Century-old train trestle uncovered on North Metro Rail Line
Posted on 09.14.16
As North Metro Rail Line construction crews moved into the Grange Hall area—just south of the Northglenn•112th station to begin a massive drainage project, they unearthed an old railroad trestle bridge.
RTD's contractor on the project, Regional Rail Partners, halted construction in the area upon discovery of the bridge. Historic preservationists were given the opportunity to look at the find.
After researching the bridge, RTD determined the design plans for the bridge date back to 1911 and the track dates back to 1909.
Records indicate the bridge was built to carry the Burnham Yard Lead over Grange Creek that flowed through the area in the early 1900s. You can see it in the photo gallery. Hover your cursor over the image to activate the photo gallery controls.
Spanning a wide drainage area with a trestle bridge was not uncommon in those days. But in 1951 Union Pacific piped Grange Creek and backfilled the area with an embankment. The bridge they buried is the one North Metro Rail Line crews just uncovered. It was a 14-span, 109 foot-long bridge.

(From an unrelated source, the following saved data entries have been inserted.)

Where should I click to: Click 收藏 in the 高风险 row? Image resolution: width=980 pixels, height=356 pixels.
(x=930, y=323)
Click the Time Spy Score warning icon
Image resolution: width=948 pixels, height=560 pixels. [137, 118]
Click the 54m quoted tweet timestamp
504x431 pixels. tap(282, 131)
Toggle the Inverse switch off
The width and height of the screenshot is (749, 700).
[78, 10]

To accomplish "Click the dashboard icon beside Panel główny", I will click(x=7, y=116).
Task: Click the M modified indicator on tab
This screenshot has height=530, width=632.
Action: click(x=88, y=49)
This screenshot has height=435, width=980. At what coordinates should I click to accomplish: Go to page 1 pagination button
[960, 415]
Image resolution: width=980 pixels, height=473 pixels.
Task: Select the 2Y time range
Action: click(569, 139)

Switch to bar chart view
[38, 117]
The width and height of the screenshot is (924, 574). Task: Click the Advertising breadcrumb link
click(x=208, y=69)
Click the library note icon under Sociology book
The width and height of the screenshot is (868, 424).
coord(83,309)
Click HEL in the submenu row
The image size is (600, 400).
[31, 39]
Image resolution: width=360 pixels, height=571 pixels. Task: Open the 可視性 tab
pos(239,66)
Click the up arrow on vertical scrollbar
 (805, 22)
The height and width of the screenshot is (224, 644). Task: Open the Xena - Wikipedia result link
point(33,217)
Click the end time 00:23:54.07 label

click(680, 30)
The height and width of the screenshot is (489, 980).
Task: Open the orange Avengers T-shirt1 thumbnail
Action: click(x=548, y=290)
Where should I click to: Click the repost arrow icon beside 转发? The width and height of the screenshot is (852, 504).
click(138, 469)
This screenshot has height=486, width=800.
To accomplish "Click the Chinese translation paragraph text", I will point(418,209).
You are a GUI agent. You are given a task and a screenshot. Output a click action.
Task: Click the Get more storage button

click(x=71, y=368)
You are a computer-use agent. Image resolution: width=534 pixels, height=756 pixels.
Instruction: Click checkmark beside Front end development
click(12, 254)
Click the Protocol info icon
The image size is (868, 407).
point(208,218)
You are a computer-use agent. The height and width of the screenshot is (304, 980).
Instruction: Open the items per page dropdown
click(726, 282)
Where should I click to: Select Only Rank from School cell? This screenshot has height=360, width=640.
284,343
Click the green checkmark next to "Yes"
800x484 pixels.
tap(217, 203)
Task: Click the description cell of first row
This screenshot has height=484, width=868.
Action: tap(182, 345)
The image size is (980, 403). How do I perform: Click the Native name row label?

Another example of our rail history is west of the tracks and south of 112th Avenue where there is a stub that circles back south, crossing Grange Hall Creek west of the main line.
This has now become the back entrance into the Regatta Apartments off of Leroy Drive. It also has an 8-foot culvert under high fill. The “Regatta Spur” can clearly be seen today on Google Earth.
Upon determination that the Grangehenge Bridge, referring to what looks similar to Stonehenge when uncovered, had no historical value, Regional Rail Partner crews moved back into the area to continue construction operations.